ESET researchers uncovered a new campaign by the China-linked FamousSparrow APT group, which had been thought to be inactive since 2022, targeting organizations in the United States and Mexico.
The researchers uncovered two previously undocumented versions of the group's custom backdoor called ‘SparrowDoor’ that come with upgrades in both architecture and functionality.
ESET's investigation began with a compromised trade group in the financial sector in the United States, which had been breached by FamousSparrow. During an investigation, the researchers discovered SparrowDoor variants that had not been previously seen. The observed campaign also marks the first time when the threat actor leveraged the ShadowPad backdoor exclusively used by China-aligned threat actors.
FamousSparrow had previously been known for targeting a wide range of sectors, including governments, law firms, engineering companies, and international organizations.
The researchers noted that both SparrowDoor variants relied on sophisticated RC4 encryption mechanisms for secure communication with command-and-control (C&C) servers, while earlier versions used XOR encryption.
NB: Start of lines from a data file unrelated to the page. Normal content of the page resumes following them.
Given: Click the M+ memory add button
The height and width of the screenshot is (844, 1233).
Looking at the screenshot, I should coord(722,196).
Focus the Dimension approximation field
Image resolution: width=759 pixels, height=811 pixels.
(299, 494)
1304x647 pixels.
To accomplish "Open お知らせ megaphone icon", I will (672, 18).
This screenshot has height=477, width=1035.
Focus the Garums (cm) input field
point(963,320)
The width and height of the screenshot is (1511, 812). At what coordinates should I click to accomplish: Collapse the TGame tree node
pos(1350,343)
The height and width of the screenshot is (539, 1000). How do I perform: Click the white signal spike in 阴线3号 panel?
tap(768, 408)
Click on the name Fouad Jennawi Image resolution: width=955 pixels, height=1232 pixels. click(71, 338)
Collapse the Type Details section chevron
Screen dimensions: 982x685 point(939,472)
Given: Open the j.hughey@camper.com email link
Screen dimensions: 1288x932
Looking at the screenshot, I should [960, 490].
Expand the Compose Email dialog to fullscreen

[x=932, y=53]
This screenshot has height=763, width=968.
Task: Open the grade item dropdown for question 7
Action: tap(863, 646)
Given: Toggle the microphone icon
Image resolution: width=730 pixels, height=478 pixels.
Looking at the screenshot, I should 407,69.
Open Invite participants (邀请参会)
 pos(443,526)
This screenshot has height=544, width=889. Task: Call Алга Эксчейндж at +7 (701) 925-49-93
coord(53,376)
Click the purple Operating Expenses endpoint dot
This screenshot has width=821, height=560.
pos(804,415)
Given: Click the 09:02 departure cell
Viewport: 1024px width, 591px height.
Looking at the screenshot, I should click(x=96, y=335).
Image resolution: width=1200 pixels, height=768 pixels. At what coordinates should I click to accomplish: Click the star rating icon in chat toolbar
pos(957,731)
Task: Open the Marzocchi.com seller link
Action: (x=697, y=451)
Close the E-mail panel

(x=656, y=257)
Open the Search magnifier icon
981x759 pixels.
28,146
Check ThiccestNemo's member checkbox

The first new version of SparrowDoor identified in the campaign was similar to the CrowDoor backdoor described by Trend Micro researchers in November 2024. This backdoor was likely part of the ongoing development of SparrowDoor, rather than an entirely new malware family. Both CrowDoor and SparrowDoor share significant similarities in their architectures and functionality.
The second version of SparrowDoor uncovered in the attack was modular, which allowed the attackers to easily update or extend the capabilities of the malware.
FamousSparrow initially gained access to the compromised network via a webshell deployed on an IIS server. While the exact exploit used was not determined, the victims were running outdated versions of Windows Server and Microsoft Exchange, which are known to have several publicly available exploits. The attackers employed a trident loading scheme to execute SparrowDoor, utilizing a legitimate executable, K7AntiVirus Messenger Scanner (K7AVMScn.exe), alongside malicious DLLs and payloads named K7AVWScn.dll and K7AVWScn.doc. These payloads were encrypted with an RC4 key hardcoded within the loader and backdoor itself.
While investigating the US victim's compromise, ESET also identified that FamousSparrow had breached a research institute in Mexico just days prior to the attack on the US victim. Further analysis revealed additional activity from the group between 2022 and 2024, including attacks targeting a government institution in Honduras.